May. 7, 1872 Baxter D. Whitney Baxter D. Whitney
May. 14, 1872 Baxter D. Whitney Baxter D. Whitney
May. 21, 1872 J.A. Fay William H. Doane
Apr. 8, 1873 Baxter D. Whitney Baxter D. Whitney
May. 19, 1874 J.A. Fay William P. McKee?
Jul. 13, 1875 Baxter D. Whitney Baxter D. Whitney
Aug. 14, 1877 J.A. Fay George W. Bugbee
Mar. 19, 1878 J.A. Fay Francis Clark
Sep. 4, 1883 Goodell & Waters William G. Vernon
Aug. 26, 1884 Goodell & Waters Louis T. Pyott
Sep. 1, 1885 L. Power Louis T. Pyott

A look at this record shows 1), a very substantial set of early patents granted to the non-Philadelphia makers (i.e. J.A. Fay and Baxter D. Whitney) 2), a very early set of patents granted to the Atlantic Works, and 3), a later set of patents—in fact all in the third decades of the 1880’s in this group - granted to the other two Philadelphia makers Goodell & Waters and L. Power.

It is interesting to note that one inventor or designer, Louis Pyott, had his work patented for both of the Philadelphia firms of Goodell & Waters and L. Power. John Richards, of course was patentee for inventions and designs held by several firms including J.A Fay and the Atlantic Works, though only the Atlantic Works during this time period.

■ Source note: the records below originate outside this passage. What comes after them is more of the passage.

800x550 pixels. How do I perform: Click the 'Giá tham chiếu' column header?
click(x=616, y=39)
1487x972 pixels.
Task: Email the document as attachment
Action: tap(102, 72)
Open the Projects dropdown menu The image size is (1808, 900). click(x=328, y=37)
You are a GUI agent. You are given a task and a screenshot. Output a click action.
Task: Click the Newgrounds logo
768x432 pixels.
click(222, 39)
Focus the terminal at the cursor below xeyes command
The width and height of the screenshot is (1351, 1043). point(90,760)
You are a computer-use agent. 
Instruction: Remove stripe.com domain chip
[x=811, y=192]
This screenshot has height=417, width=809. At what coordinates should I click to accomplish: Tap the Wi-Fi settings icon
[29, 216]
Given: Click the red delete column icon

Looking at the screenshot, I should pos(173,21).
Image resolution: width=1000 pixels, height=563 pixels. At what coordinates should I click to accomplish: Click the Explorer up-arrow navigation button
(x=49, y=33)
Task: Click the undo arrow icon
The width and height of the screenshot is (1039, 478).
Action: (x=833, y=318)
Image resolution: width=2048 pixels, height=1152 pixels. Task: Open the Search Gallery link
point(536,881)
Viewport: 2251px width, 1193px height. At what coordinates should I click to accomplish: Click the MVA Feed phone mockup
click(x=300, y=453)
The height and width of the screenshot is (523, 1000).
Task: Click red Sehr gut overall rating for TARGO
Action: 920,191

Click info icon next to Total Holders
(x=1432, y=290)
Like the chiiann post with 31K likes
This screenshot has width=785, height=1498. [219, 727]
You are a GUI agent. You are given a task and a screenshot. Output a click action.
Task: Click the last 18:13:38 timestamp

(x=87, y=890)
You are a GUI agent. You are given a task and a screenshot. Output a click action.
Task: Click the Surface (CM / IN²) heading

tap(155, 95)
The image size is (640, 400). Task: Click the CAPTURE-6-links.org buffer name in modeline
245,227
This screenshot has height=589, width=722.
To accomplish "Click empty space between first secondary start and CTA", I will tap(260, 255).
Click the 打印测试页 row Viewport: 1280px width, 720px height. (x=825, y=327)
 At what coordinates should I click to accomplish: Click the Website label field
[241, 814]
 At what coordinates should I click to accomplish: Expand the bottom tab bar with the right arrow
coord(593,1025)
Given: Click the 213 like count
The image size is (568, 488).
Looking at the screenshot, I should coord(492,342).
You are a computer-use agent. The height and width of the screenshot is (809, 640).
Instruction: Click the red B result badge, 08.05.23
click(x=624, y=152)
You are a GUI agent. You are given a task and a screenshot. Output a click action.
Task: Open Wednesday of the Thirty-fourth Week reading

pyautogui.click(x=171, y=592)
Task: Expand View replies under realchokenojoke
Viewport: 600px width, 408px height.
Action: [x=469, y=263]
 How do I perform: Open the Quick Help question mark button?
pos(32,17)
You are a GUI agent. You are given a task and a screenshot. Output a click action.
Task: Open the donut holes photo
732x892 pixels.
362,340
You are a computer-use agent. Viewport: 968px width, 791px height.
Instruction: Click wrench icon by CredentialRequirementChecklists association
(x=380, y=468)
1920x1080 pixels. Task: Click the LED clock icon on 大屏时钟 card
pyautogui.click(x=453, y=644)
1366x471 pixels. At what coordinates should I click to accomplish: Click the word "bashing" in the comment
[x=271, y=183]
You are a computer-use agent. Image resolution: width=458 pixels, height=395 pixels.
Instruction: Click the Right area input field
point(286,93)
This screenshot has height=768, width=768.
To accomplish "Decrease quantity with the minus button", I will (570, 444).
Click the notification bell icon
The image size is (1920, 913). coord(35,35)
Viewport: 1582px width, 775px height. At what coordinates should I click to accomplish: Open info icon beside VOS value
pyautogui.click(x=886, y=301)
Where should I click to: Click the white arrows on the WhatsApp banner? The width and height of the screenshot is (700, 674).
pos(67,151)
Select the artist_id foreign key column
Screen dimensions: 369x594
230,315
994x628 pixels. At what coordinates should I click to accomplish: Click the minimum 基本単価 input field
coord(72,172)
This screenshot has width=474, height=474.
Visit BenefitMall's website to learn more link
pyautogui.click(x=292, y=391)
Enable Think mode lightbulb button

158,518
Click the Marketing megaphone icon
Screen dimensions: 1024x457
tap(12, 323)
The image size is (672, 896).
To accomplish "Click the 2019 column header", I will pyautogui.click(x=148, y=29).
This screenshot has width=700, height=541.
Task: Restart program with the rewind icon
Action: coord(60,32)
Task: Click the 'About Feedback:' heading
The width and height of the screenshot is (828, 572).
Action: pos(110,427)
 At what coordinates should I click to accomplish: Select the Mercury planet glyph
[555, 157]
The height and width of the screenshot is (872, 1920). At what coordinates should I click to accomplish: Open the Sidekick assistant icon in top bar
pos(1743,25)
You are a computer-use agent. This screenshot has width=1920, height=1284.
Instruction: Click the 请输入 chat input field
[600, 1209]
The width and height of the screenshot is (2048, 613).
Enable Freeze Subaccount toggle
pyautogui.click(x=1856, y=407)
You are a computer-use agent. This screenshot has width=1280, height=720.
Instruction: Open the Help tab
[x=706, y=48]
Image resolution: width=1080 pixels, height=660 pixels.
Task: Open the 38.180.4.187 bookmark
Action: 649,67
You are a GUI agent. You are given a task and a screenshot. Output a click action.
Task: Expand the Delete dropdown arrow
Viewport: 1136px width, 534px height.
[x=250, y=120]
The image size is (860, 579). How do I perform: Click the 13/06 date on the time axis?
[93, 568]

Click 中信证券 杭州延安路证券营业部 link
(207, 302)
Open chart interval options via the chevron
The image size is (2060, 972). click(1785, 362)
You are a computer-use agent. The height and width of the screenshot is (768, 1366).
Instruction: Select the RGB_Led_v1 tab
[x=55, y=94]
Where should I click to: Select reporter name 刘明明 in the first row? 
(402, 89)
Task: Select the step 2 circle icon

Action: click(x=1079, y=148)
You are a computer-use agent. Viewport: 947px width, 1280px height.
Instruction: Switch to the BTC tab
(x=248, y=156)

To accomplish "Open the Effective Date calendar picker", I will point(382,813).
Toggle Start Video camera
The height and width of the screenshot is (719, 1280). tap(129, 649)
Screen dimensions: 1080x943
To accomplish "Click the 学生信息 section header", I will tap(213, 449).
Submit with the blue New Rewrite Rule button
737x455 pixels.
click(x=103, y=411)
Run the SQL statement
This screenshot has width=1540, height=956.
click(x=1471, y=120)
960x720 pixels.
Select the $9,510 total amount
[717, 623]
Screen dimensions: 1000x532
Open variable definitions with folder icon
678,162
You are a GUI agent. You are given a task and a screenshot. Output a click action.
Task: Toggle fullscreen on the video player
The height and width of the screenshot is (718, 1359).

The start up dates of these five manufacturers of wood working machinery is—so best as can be determined—this:

1837Baxter D. Whitney
1847 J.A. Fay
1867 L. Power
c. 1869 Goodell & Waters
c. 1869 Atlantic Works

From this it is quite clear that—beyond the immediate question of band saw dates of manufacture—the three Philadelphia firms were begun as business enterprises in a very few years in a quite different time period than the New England and the mid-Western firm.

That these three Philadelphia firms started operations at the beginning of the period of the manufacture of the commercially successful band saw machine may be pertinent.